Although there is a growing body of research on market-based conservation in general and NGO-led CBC in particular, little attention has been paid to the effects on pastoralists’ climate change adaptation and land tenure. Some studies suggest that NGO-led CBC results in improved socioeconomic well-being for pastoralists and enhanced ecological conditions [29,30,31]. However, as observed in southern Africa, where contemporary CBC was established much earlier and is more widely studied, research is nevertheless often limited to or undertaken with the direct beneficiaries or promoters of NGO-led CBC (see, for instance, [29,30,32]), and which poses a methodological weakness [33]. Community-based conservation is also conceptualized as ecosystem-based adaptation [34,35,36] or as payment for ecosystem services [37]. These approaches are often referred to as nature-based solutions (NbS) to climate change, with the assumption that they are more effective than technocratic adaptation and mitigation strategies [38,39]. However, policies and studies in support of NbS to climate change are criticized for limited engagement with social, economic, and political realities [40], and for the risk that such interventions may lead to maladaptation [17]. Critical agrarian scholars argue, for example, that such approaches lead to new forms of territorialization that partition resources and alienate local land-dependent groups [41,42,43,44,45]. Inspired by critical agrarian studies, we characterize NGO-led CBC as a new frontier of territorialization and examine the implications for pastoralists’ climate change adaptation strategies and land tenure. New frontiers of territorialization involve new cycles of unilateral or collective control of people and land by emergent, more powerful actors, which alienate pre-existing owners and users and rework systems of tenure [44,45].

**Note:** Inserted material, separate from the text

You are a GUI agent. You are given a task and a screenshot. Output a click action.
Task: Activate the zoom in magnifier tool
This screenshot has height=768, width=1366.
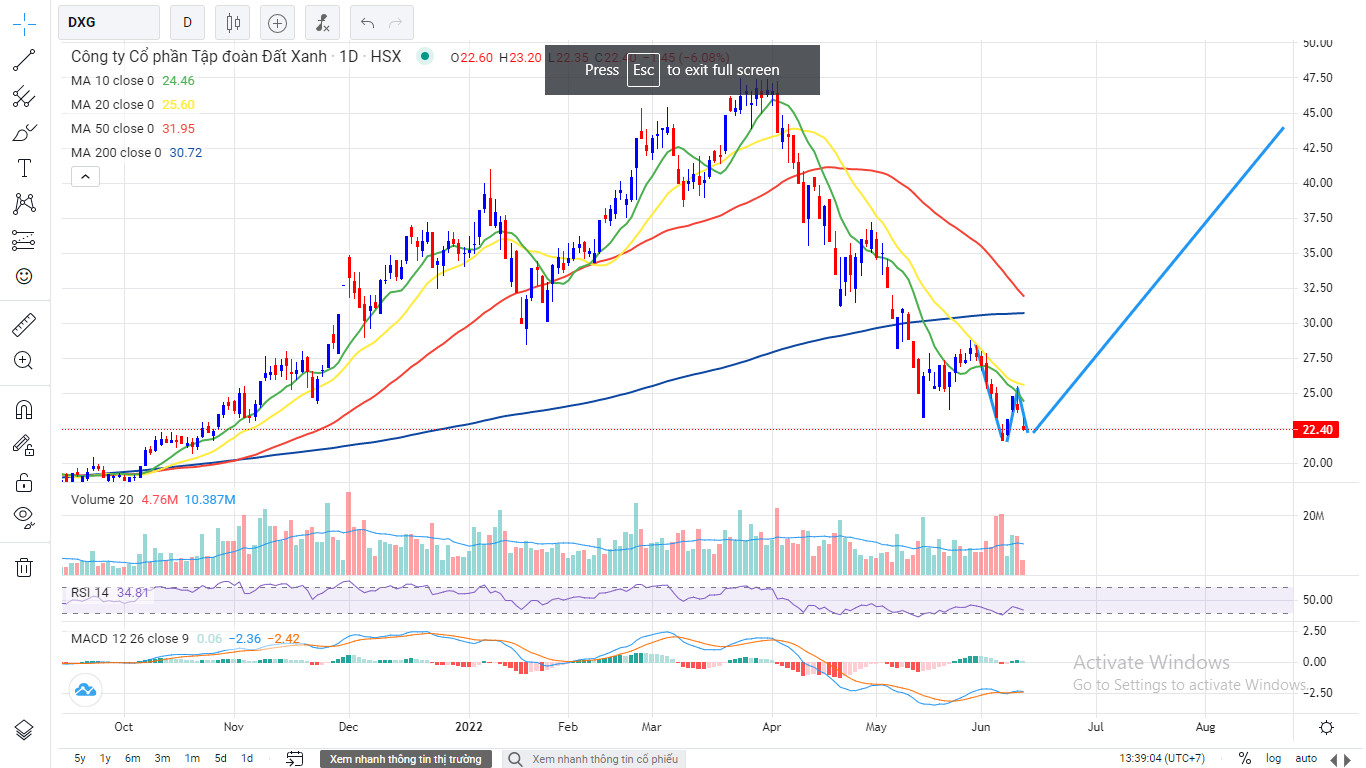(24, 361)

The primary data for this study are from Samburu County, Northern Kenya, which presents a highly relevant context for the case study on three fronts. First, it is a climate change hotspot owing to the high vulnerability and adverse impacts of climate change in recent decades [46,47,48]. Second, unlike other community-based conservation models in Kenya and southern Africa, which cover comparatively smaller areas, the model here covers substantial areas of land [49], potentially affecting the entire socioecological system. Finally, the community-based conservation model evident here contrasts with models in other parts of Kenya because it involves vast swathes of customary land tenure, whereas in Kenya’s southern rangelands, it occurs on private land [37,50]. In Kenya and other countries across sub-Saharan Africa, customary land governance is evolving [51,52,53]. On this basis, this study makes an important and timely contribution to the literature and policy.
The remainder of this paper is organized as follows: Section 2, Section 3 and Section 4 examine the relevant literature to introduce the concept of new frontiers of territorialization, expound on the social-natural and contingent nature of climate change adaptation, and trace the evolution of NGO-led CBC as a new frontier of territorialization. Together, these sections provide an analytical and conceptual basis for interpreting the primary data. Section 5 elaborates on the materials and methods used in this study. Section 6 presents the results of this study. Section 7 presents a discussion of the results, and Section 8 concludes this paper.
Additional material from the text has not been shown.